Passage provided
Post #chemo, how long do I have to look like this?

These would be nice?? I can dream, can’t I??

 

Julia

Monday 3rd of May 2021

Once I started carrying wipes when I traveled for work I couldn't stop, which served me well when cancer came along. I was mildly miffed when I couldn't find my favorite brand during the early days of the pandemic. Fortunately, I've learned to make my own - another skill brought to us by Covid-19 ;)

Nancy

Thursday 6th of May 2021

Julia, Carrying wipes is a really good idea regardless of covid or cancer. I keep them in my car. Good for you for figuring out how to make your own. I tried making my own mask early on when they were hard to find and that was a disaster. Now you can get then anywhere. Thanks so much for sharing.

Kimberly

Thursday 29th of April 2021

Oh man I struggled with this SO hard! The hair loss was the worst for me! And being bald just accentuated my moon face from all the steroids & chemo. Missed my eyelashes. Missed my brows. I seriously missed my nose hair. I even posted about that. "Don't know whatcha got till it's gone!" I wore a wig most times when out until I had re-grown a pixie, but yeah... Until my hair was longish again, I felt so self-conscious. It was bad enough to have to feel like I've lost myself, because, let's face it, after the diagnosis, we're never the same again. But to not recognize the person in the mirror for sooooooooo long on top of that? Yeah, just added insult to injury.

Collected material

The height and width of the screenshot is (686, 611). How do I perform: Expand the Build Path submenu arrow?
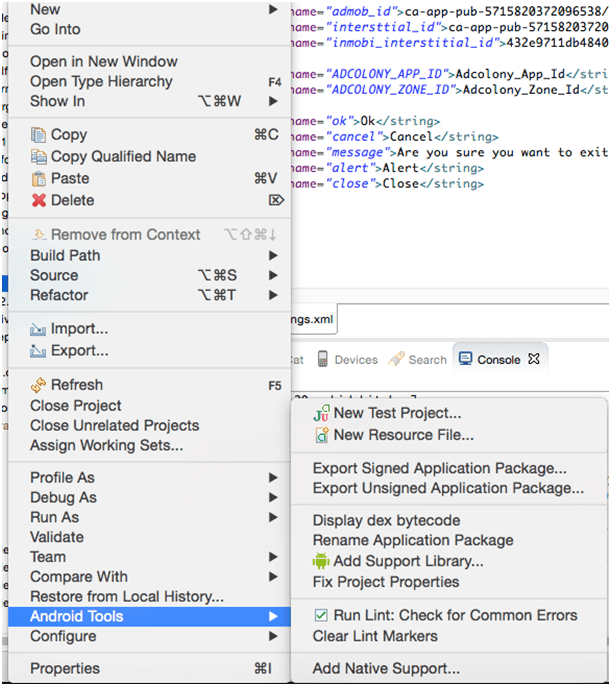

Exercise
Can you quote the chemo post word for word, starting at "Once I started" and stopping after "much for sharing."?

Output of the task
Once I started carrying wipes when I traveled for work I couldn't stop, which served me well when cancer came along. I was mildly miffed when I couldn't find my favorite brand during the early days of the pandemic. Fortunately, I've learned to make my own - another skill brought to us by Covid-19 ;)

Nancy

Thursday 6th of May 2021

Julia, Carrying wipes is a really good idea regardless of covid or cancer. I keep them in my car. Good for you for figuring out how to make your own. I tried making my own mask early on when they were hard to find and that was a disaster. Now you can get then anywhere. Thanks so much for sharing.